→ **Work to be completed**
In the data below, how many lines contain the string "computer"? Reply with the number only.

════════════════

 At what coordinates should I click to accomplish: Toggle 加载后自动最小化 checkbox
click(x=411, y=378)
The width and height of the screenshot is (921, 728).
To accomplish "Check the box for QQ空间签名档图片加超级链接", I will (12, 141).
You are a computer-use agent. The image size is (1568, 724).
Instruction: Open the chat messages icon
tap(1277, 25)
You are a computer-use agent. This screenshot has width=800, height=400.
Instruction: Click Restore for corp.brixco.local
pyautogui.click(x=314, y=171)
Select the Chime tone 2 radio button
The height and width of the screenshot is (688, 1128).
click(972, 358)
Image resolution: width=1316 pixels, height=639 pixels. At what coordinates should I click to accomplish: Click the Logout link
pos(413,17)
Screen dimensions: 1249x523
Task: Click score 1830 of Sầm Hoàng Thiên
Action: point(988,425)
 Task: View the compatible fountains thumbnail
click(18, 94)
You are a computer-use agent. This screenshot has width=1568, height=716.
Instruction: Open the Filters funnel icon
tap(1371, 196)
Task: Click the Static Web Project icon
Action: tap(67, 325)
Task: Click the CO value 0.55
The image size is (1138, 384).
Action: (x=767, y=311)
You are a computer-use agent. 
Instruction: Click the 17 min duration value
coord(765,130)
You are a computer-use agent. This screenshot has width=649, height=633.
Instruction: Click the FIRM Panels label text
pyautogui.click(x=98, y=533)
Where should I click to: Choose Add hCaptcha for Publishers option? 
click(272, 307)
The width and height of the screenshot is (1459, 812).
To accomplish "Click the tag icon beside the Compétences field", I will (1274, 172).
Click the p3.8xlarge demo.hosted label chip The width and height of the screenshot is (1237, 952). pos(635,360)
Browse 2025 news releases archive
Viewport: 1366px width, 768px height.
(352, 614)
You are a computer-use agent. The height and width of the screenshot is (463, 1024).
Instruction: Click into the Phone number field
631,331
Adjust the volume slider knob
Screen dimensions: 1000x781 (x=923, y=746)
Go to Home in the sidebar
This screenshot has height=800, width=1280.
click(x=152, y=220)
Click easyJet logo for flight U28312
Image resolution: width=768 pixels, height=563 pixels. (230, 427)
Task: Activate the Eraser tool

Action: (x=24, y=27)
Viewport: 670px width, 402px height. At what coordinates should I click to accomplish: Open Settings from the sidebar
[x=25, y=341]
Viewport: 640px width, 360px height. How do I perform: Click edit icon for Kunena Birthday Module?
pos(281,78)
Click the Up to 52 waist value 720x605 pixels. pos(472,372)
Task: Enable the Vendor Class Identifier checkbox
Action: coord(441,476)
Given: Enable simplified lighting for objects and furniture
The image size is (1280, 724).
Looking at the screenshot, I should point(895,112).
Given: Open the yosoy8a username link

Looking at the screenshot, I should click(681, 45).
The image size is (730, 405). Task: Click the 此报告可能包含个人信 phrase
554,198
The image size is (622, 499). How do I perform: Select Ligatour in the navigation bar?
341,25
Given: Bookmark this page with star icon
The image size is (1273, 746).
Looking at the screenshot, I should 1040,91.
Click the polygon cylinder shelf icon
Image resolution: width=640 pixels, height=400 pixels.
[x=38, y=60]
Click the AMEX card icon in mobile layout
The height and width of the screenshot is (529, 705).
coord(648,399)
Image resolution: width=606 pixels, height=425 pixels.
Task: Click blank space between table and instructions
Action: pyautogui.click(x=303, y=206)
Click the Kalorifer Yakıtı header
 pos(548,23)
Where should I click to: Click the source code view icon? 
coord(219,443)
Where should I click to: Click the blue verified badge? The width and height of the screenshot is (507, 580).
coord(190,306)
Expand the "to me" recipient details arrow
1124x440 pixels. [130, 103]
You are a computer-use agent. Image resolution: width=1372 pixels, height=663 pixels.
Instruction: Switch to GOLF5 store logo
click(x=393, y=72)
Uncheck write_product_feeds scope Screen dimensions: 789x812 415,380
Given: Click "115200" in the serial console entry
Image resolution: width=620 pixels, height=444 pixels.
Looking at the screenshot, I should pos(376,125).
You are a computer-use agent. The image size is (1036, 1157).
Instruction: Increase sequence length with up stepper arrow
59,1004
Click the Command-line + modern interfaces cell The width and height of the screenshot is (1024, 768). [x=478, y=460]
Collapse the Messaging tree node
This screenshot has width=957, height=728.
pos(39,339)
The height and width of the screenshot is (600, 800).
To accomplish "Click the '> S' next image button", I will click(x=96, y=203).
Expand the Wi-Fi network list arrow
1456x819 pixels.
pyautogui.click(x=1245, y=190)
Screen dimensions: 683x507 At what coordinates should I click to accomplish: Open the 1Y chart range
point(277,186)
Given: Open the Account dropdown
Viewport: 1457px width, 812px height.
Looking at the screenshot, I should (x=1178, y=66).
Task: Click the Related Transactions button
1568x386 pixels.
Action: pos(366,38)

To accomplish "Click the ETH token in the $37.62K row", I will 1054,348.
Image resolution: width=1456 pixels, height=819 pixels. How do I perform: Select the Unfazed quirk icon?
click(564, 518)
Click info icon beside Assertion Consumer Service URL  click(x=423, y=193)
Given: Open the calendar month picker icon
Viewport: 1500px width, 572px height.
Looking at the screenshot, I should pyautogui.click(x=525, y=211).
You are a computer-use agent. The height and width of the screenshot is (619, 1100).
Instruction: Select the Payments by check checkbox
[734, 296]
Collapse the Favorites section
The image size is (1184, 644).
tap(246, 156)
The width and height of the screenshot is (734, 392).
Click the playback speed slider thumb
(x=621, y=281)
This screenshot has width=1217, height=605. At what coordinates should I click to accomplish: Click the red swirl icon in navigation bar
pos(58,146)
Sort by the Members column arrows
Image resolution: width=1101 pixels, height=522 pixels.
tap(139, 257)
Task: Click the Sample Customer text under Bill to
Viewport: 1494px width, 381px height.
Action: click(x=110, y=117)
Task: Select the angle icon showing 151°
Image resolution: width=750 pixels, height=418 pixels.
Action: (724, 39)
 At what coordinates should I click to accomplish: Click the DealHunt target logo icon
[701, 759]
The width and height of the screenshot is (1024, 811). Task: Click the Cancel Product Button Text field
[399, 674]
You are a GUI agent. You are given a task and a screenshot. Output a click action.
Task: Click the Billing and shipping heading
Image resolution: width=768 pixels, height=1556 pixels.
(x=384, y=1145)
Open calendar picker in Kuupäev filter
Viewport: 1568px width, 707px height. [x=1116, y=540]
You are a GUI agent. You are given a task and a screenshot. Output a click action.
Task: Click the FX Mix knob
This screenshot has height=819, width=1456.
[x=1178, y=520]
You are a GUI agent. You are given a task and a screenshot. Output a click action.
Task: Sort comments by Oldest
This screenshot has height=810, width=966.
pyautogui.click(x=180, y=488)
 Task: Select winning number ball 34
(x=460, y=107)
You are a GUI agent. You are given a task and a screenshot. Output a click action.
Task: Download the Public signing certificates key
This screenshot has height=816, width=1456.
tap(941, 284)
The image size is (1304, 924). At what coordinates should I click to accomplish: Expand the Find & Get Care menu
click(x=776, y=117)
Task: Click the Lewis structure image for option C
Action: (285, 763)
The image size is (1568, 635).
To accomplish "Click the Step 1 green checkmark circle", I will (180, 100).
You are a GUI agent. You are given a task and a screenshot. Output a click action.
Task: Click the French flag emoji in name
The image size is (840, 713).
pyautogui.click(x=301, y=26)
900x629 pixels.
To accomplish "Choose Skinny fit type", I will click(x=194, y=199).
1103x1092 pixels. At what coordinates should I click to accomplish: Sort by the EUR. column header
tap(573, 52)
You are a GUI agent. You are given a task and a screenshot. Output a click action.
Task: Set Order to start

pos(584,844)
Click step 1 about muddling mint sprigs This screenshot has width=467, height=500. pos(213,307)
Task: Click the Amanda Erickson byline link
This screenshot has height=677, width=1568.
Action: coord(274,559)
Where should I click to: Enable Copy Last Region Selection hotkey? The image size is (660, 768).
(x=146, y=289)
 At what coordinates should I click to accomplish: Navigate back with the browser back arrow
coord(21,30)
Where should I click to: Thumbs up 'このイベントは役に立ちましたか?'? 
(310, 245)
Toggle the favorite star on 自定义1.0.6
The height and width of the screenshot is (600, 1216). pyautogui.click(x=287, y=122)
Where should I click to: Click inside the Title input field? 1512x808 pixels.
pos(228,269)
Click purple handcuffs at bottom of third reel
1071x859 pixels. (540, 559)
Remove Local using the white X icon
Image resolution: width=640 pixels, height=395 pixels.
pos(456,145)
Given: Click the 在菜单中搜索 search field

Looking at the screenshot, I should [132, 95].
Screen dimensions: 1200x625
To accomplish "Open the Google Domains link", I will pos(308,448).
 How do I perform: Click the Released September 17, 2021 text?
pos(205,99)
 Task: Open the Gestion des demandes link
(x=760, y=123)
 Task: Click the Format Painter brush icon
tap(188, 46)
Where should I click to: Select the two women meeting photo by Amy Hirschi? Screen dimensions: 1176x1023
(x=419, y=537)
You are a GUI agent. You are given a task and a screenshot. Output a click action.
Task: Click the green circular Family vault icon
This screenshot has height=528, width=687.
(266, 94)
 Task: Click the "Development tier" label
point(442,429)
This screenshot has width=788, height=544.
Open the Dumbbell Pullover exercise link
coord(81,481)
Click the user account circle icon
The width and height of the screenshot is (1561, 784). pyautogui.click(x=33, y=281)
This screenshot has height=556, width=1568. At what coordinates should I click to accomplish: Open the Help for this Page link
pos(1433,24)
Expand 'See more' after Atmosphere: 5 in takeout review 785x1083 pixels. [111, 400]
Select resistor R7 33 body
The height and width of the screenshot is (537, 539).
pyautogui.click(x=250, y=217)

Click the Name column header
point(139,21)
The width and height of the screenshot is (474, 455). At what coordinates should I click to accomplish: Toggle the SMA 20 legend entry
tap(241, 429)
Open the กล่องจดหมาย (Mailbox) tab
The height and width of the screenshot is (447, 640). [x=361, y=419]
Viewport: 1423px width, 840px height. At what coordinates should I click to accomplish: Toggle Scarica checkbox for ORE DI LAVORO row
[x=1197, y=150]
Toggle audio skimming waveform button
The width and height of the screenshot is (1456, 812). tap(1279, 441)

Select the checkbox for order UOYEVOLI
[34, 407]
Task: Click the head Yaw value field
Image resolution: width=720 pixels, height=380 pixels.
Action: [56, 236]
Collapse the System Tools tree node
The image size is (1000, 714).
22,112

════════════════

→ **Exercise result**
9